The wife, a no-nonsense woman, was dreading the party. She is vegan and the food for the party was, “how say in English” , she showed me a translation on her phone: ‘queer, peculiar, strange’. I saw her point later when between the plates of pig’s ears, stinky tofu and sliced pineapple was an enormous elaborately decorated chocolate cake.

Sitting at a wooden table outside on the front porch by the road, family, friends, neighbors, random dogs and a random foreigner all toasted the farmer with glasses of pineapple vinegar (actually the dogs didn’t do this bit). The farmer was a man of few words, but at that point he whispered through a big smile, “very happy”.

The large grid of fields around the farm are planted with bananas, pineapples and tea: all things I normally see on shelves not growing on the ground. The farming town developed during the fifty years of Japanese rule; some buildings from this period remain with incongruous four-sloped roof – designed to prevent the accumulation of snow, something many Taiwanese now fly to Japan with the express purpose of seeing.

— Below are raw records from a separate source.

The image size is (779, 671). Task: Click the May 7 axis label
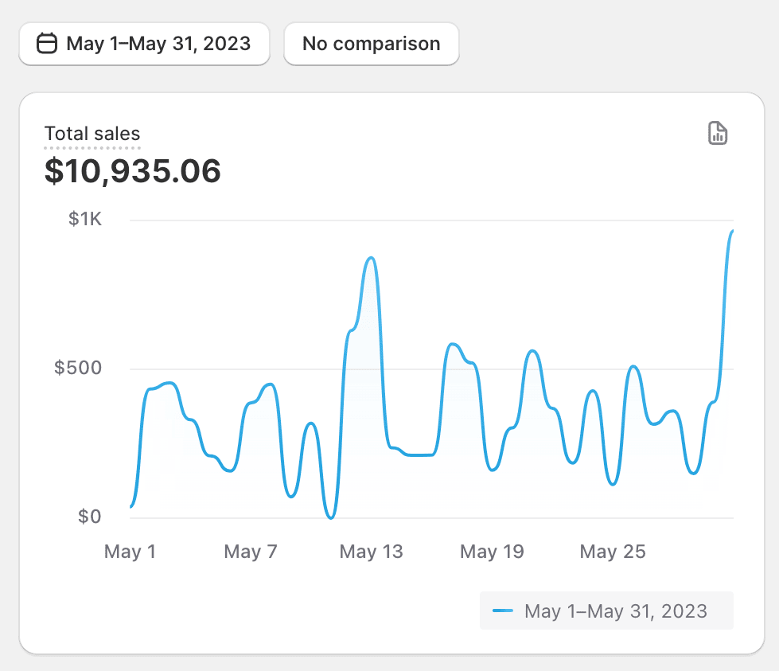(x=251, y=552)
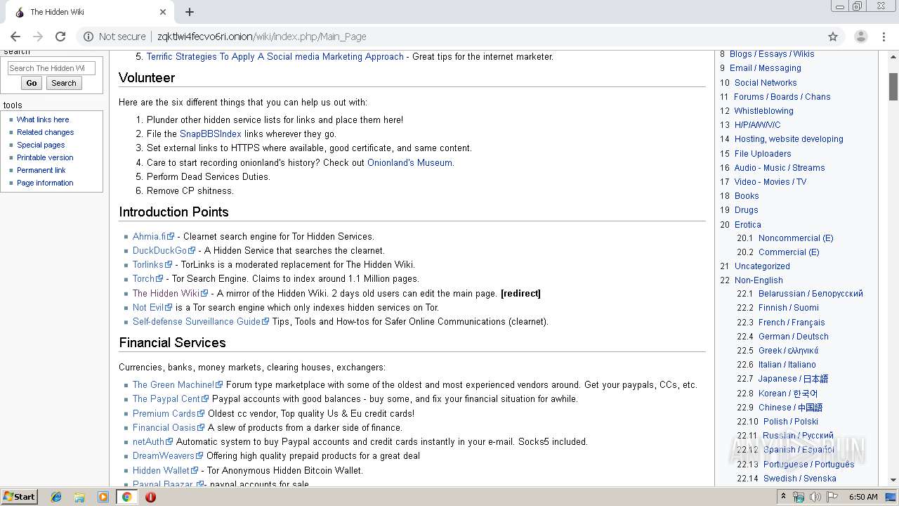
Task: Open the Windows Start menu
Action: (x=19, y=497)
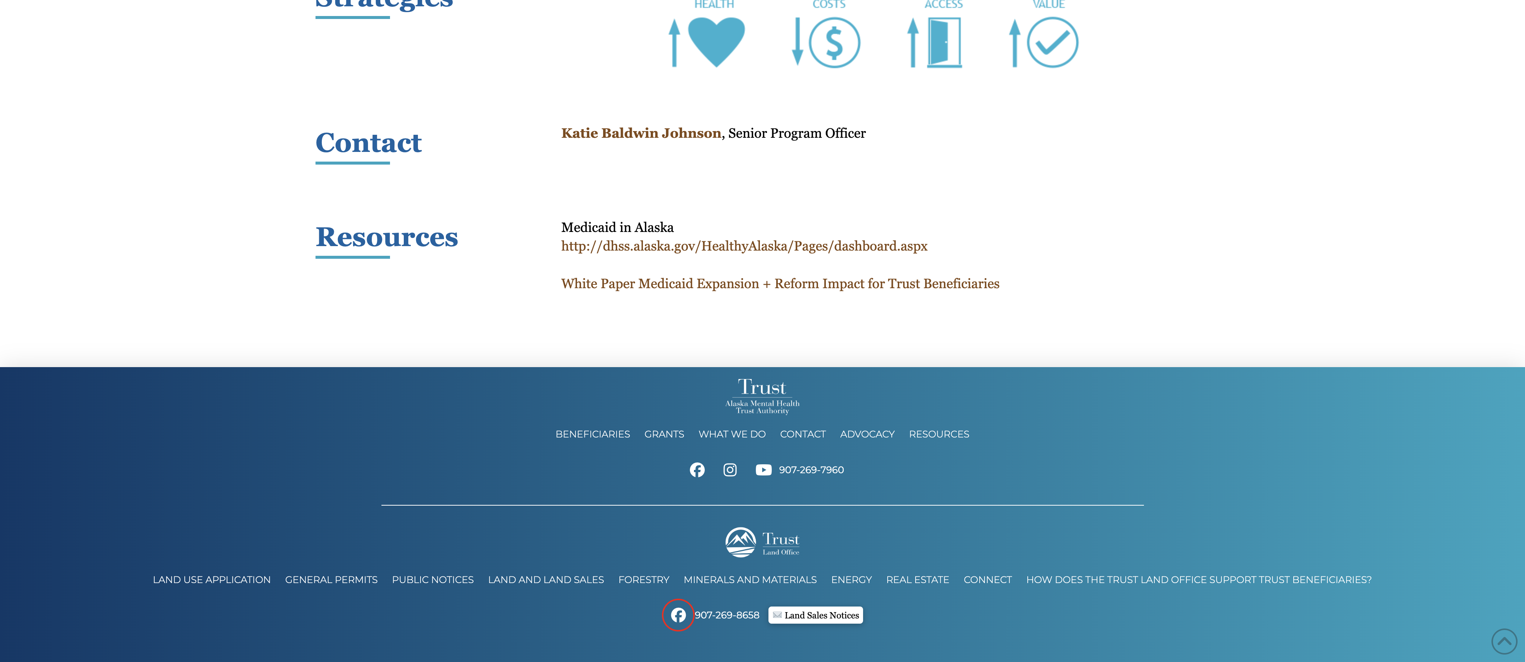Viewport: 1525px width, 662px height.
Task: Go to the Beneficiaries footer menu item
Action: [593, 434]
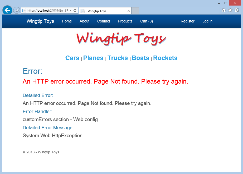
Task: Open the Rockets category
Action: [x=165, y=58]
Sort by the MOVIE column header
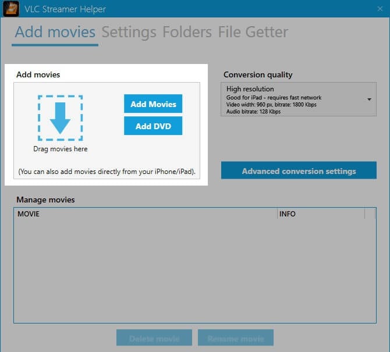Viewport: 390px width, 352px height. (x=146, y=214)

The next morning, I went tea-picking with the son. In a blue pick-up, he drove me to the oolong tea bush field where half a dozen women dressed in what looked like flowery radiation suits were busy hand-picking the freshest leaves from the top of the bushes. He introduced me to one. The moment our eyes met I knew it was her: the snarling scooter-woman. Thankfully she barked a bit gentler this time. For a couple of minutes I watched her pick, awed by the speed and efficiency. In the time it took me to pick one leaf, she had picked ten.